Out of the Dark is a two disc compilation album from Nuclear Blast Records to commemorate their 20 years as a record label. Produced by Peter Wichers, who is also the only songwriter on the album, it features a variable collection of "All Stars" much in the same vein as Roadrunner United. The album includes 11 different singers, with Wichers playing bass and guitar, and drums by Dirk Verbeuren and Henry Ranta. It also includes a second disc which includes 10 songs from thrash metal, death metal and black metal bands signed to Nuclear Blast.

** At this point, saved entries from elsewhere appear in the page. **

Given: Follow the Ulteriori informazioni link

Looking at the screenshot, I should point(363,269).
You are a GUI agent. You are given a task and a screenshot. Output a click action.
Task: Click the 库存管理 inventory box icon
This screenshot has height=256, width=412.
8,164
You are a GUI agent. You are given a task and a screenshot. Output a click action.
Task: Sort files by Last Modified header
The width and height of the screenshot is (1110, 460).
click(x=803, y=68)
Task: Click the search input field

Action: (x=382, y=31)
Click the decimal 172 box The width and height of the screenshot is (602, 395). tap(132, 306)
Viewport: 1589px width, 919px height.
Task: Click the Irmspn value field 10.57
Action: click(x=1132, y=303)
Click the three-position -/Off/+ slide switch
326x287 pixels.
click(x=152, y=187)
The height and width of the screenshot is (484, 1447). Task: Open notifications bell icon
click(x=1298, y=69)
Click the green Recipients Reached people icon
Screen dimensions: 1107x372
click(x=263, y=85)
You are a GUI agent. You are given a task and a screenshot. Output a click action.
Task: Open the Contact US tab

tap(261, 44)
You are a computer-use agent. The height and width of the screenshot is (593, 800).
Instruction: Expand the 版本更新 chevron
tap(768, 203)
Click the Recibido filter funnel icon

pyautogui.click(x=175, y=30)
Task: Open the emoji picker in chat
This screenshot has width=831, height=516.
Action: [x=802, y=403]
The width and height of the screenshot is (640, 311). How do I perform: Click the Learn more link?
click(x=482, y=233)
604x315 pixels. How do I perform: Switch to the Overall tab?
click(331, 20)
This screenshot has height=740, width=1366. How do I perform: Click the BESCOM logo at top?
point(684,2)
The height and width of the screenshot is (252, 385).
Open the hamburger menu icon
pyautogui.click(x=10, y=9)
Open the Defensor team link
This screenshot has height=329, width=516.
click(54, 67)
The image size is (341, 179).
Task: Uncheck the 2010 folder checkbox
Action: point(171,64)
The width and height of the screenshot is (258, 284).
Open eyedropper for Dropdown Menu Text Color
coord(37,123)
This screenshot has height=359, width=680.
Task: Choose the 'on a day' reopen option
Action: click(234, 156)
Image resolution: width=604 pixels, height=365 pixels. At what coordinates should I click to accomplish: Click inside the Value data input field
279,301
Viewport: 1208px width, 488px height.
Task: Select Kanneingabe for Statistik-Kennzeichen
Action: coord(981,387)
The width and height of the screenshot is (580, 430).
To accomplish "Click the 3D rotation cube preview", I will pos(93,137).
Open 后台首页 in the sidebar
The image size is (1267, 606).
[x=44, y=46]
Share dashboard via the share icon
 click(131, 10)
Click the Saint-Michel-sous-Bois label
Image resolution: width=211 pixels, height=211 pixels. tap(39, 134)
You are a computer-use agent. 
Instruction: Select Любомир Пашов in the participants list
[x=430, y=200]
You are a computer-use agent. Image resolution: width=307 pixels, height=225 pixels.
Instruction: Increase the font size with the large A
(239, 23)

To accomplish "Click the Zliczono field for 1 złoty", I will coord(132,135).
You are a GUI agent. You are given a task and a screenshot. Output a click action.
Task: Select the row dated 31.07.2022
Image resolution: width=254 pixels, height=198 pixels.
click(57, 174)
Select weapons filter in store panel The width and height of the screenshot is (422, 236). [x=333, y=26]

While its "twin" album Into the Light focuses more on the power metal side of the label, Out of the Dark is rather devoted to the genre of melodic death metal.

==Track listing==

===Disc 1===

| No. | Title | Lyrics | Length |
|---|---|---|---|
| 1. | "Dysfunctional Hours" (with Anders Fridén of In Flames) | Anders Fridén | 04:23 |
| 2. | "Schizo" (feat. Peter Tägtgren of Hypocrisy and Pain) | Peter Tägtgren | 03:32 |
| 3. | "Devotion" (feat. Jari Mäenpää of Wintersun) | Jukka Koskinen | 03:40 |
| 4. | "The Overshadowing" (feat. Christian Älvestam formerly of Scar Symmetry) | Henrik Ohlsson | 03:43 |
| 5. | "Paper Trail" (feat. John Bush formerly of Anthrax) | John Bush | 04:19 |
| 6. | "The Dawn of All" (feat. Björn "Speed" Strid of Soilwork) | Björn Strid | 04:10 |
| 7. | "Cold Is My Vengeance" (feat. Maurizio Iacono of Kataklysm) | Maurizio Iacono | 03:46 |
| 8. | "My Name Is Fate" (feat. Mark Osegueda of Death Angel) | Mark Osgueda | 04:02 |
| 9. | "The Gilded Dagger" (feat. Richard Sjunnesson and Roland Johansson; both formerly of Sonic Syndicate) | Richard Sjunnesson | 04:30 |
| 10. | "Closer to the Edge" (feat. Guillaume Bideau of Mnemic) | Guillaume Bideau | 04:36 |
| Total length: |  |  | 40:48 |

===Disc 2===
1. Dimmu Borgir – The Heretic Hammer (US Bonus "In Sorte Diaboli") (04:38)
2. Immortal – Tyrants (06:18)
3. Nile – As He Creates, So He Destroys (04:38)
4. Exodus – Purge the World (Japan Bonus "Shovel Headed Kill Machine") (04:02)
5. Anthrax - Ghost (01:56)
6. Meshuggah – Futile Bread Machine (Campfire Version) (Taken from "The True Human Design" EP) (03:30)
7. Chimaira - Kingdom of Heartache (Japan Bonus "Resurrection") (04:09)
8. All Shall Perish – Prisoner of War (04:44)
9. Agnostic Front – All is Not Forgotten (01:55)
10. Threat Signal – Counterbalance (05:39)
Total length: 41:22

===Nuclear Blast America Version===
- Track 1 on disc 2 is Dimmu Borgir - "The Ancestral Fever" (European Bonus "In Sorte Diaboli") (05:51)
- Track 5 on disc 2 is Bleed the Sky - "The Martyr" (05:51)
- Track 7 on disc 2 is EPICA - "Replica" (Fear Factory cover) (04:10)

==Personnel==
- Peter Wichers - bass, guitars, keyboards
- Henry Ranta - drums (1, 2, 5, 6, 8)
- Dirk Verbeuren - drums (3, 4, 7, 9, 10)
- Mattias Nilsson - shakers, tambourine (5)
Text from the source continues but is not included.